Changes in kV_p also affect the production of characteristic radiation, which influences the quantity but not the quality of photons in the X-ray beam. Recall that no characteristic radiation is produced if the kV_p is less than the binding energy of the K shell electrons. For example, no characteristic radiation is produced when the applied voltage is less than 69.5 kV_p for a tungsten target because the binding energy of the K shell is 69.5 keV. However, the quantity of characteristic radiation increases when the kV_p exceeds the K shell binding energy. The increase is typically proportional to the difference between the kV_p and the binding energy.

DISTANCE

As stated previously, the inverse square law governs the relationship between X-ray quantity and distance. The formula for the inverse square law is effective when the intensity of the exposure in sieverts is known. A practical alternative is to manipulate mA s to compensate for changes in distance. The square law (a derivative of the inverse square law) calls for a change in mA s by the factor of SID².

PEAK KILOVOLTAGE (kV_p)

The kV_p controls the energy or quality of the X-rays produced at the anode and as such determines the penetrating ability of the X-rays produced. As kV_p increases, X-rays are more penetrating and as kV_p decreases, X-rays become less penetrating. The penetrating ability of X-rays also has some bearing on the number of X-rays exiting the patient. If the penetrating ability of X-ray photons is insufficient, the quantity of photons is irrelevant. In other words, increased mA s cannot compensate for inadequate kV_p.

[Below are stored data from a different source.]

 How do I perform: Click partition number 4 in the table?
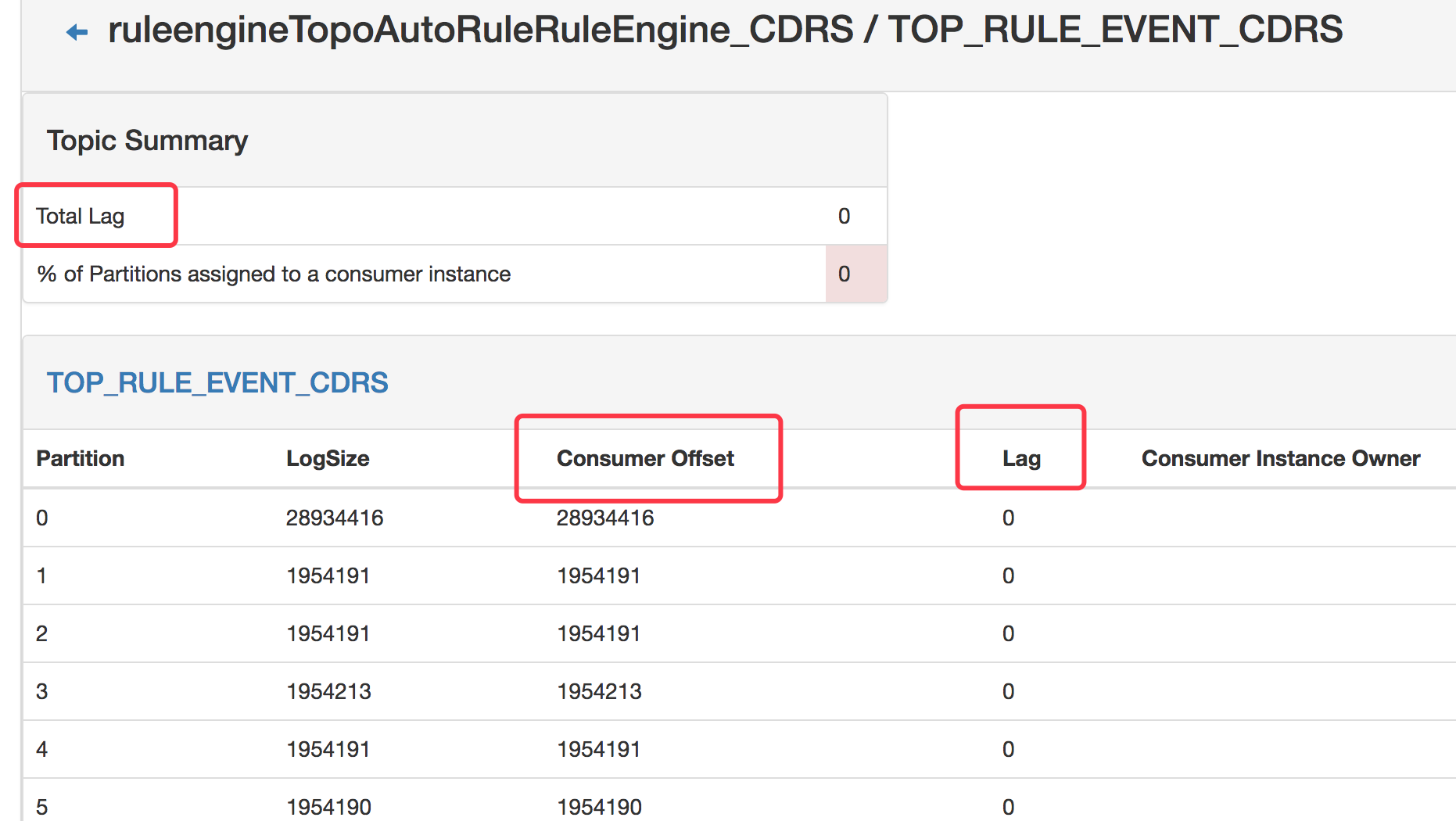tap(42, 749)
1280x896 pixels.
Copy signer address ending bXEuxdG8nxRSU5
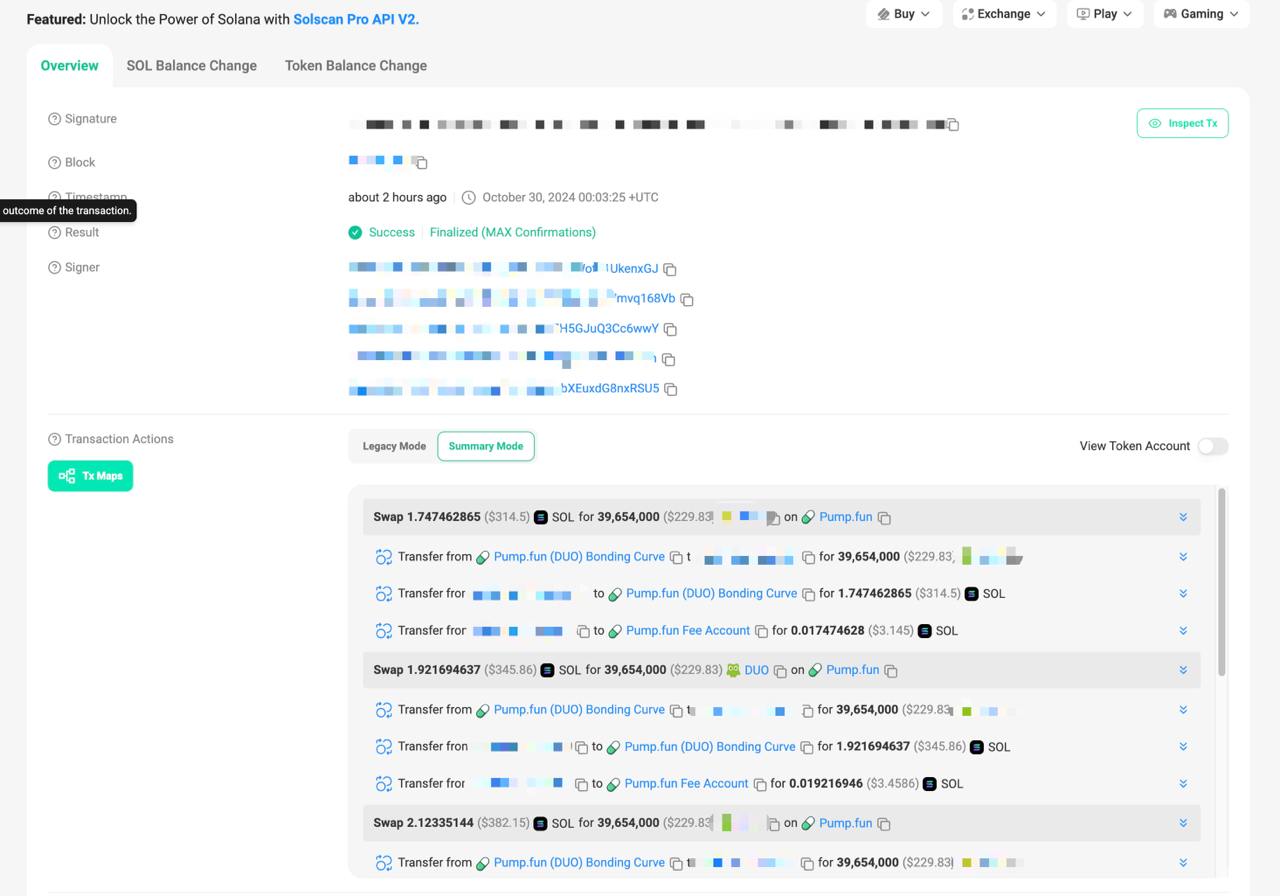point(671,390)
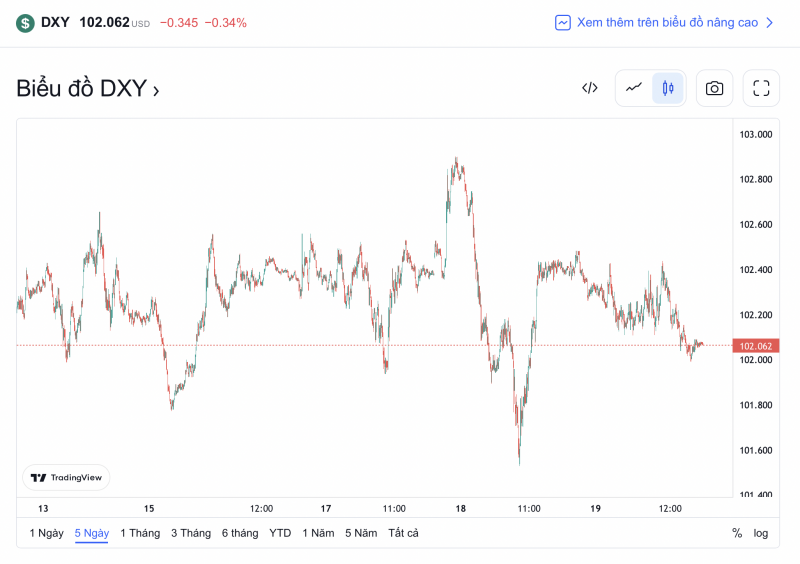Select candlestick chart style
This screenshot has width=800, height=564.
tap(668, 88)
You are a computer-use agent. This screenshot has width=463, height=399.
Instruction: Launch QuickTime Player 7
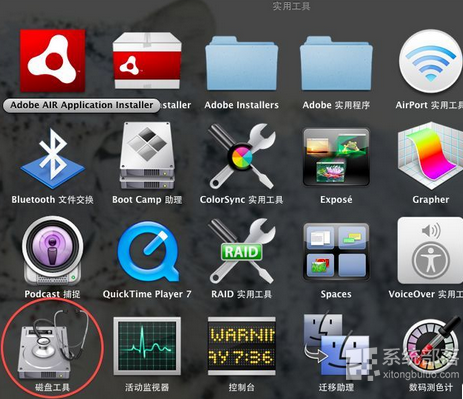[x=148, y=252]
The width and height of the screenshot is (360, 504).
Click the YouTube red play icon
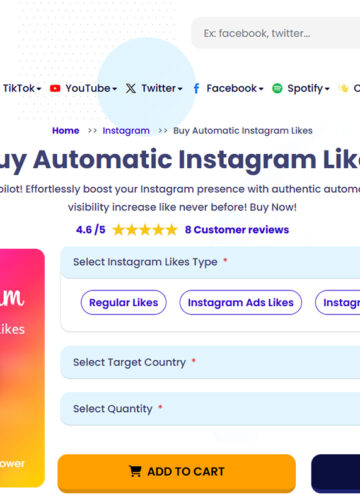coord(55,88)
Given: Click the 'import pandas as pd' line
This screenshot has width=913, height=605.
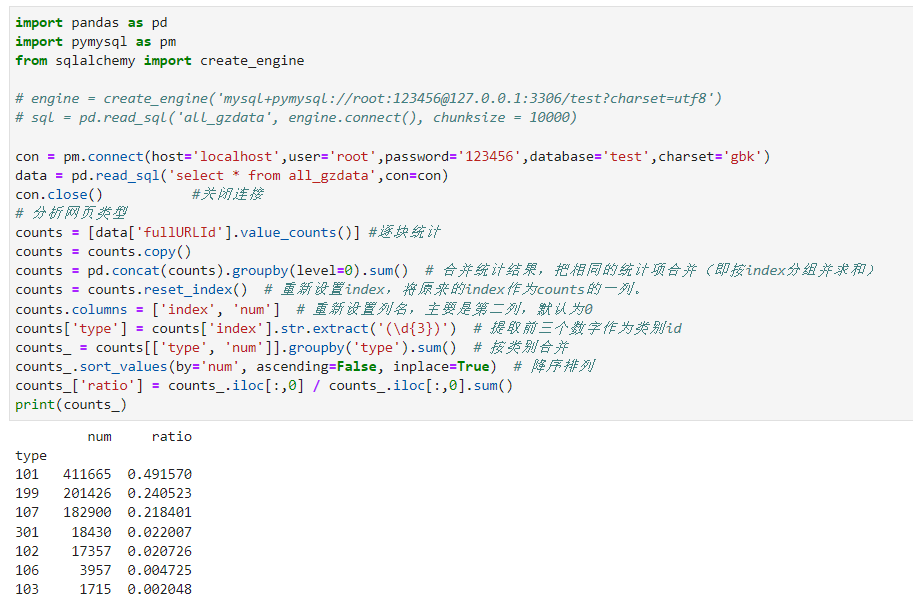Looking at the screenshot, I should pos(91,23).
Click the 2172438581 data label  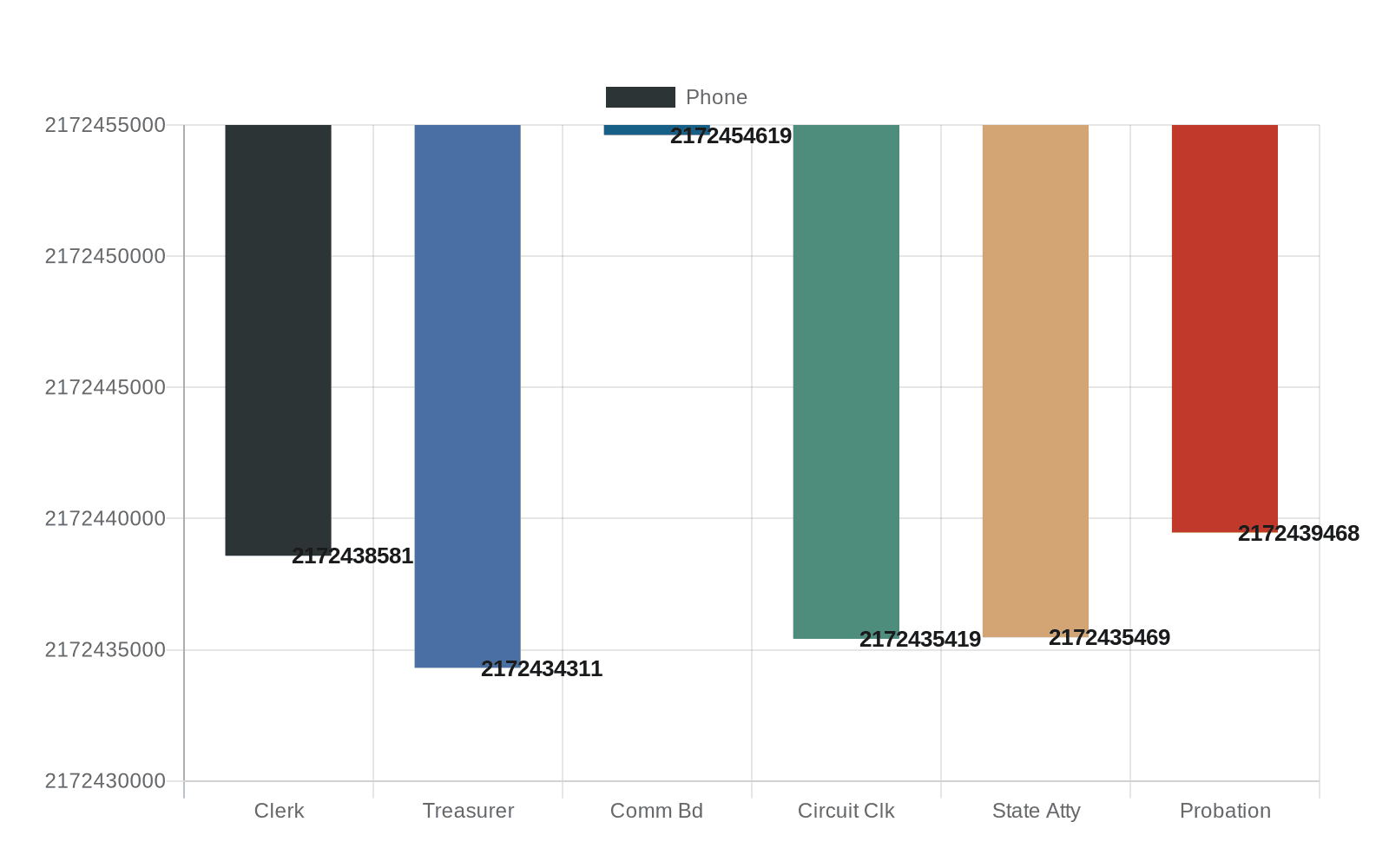tap(352, 556)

kV_p also affects the quantity of radiation. As kV_p increases, the number of X-ray photons rapidly increases, and as kV_p decreases, the number of X-ray photons rapidly decreases. Unlike with mA s the relationship is not directly proportional. The amount of radiation produced is proportional to the square of the ratio of the kV_p. For example, if kV_p is doubled, the number of X-ray photons quadruples.

In practice, using kV_p to manage the quantity of X-ray photons is unrealistic. Again, because kV_p affects the penetrating ability of the X-ray beam, it is important to select the optimal kV_p for a given part. However, when it is necessary to vary kV_p the 15% rule is helpful. The 15% rule states that a 15% increase in kV_p will double radiographic density, whereas a 15% decrease in kV_p will halve radiographic density.

MILLIAMPERE-SECOND (mA s)

Milliampere-seconds controls the number of electrons passing from the cathode to the anode and as such controls the quantity of X-ray photons produced at the anode. There is a directly proportional relationship between the quantity of X-ray photons produced and the mA s. In other words, as mA s is increased, the number of X-ray photons increases by the same proportion and as mA s is decreased, the number of X-ray photons decreases proportionally. The law of reciprocity states that any combinations of mA and time that give the same mA s will produce the same number of X-ray photons.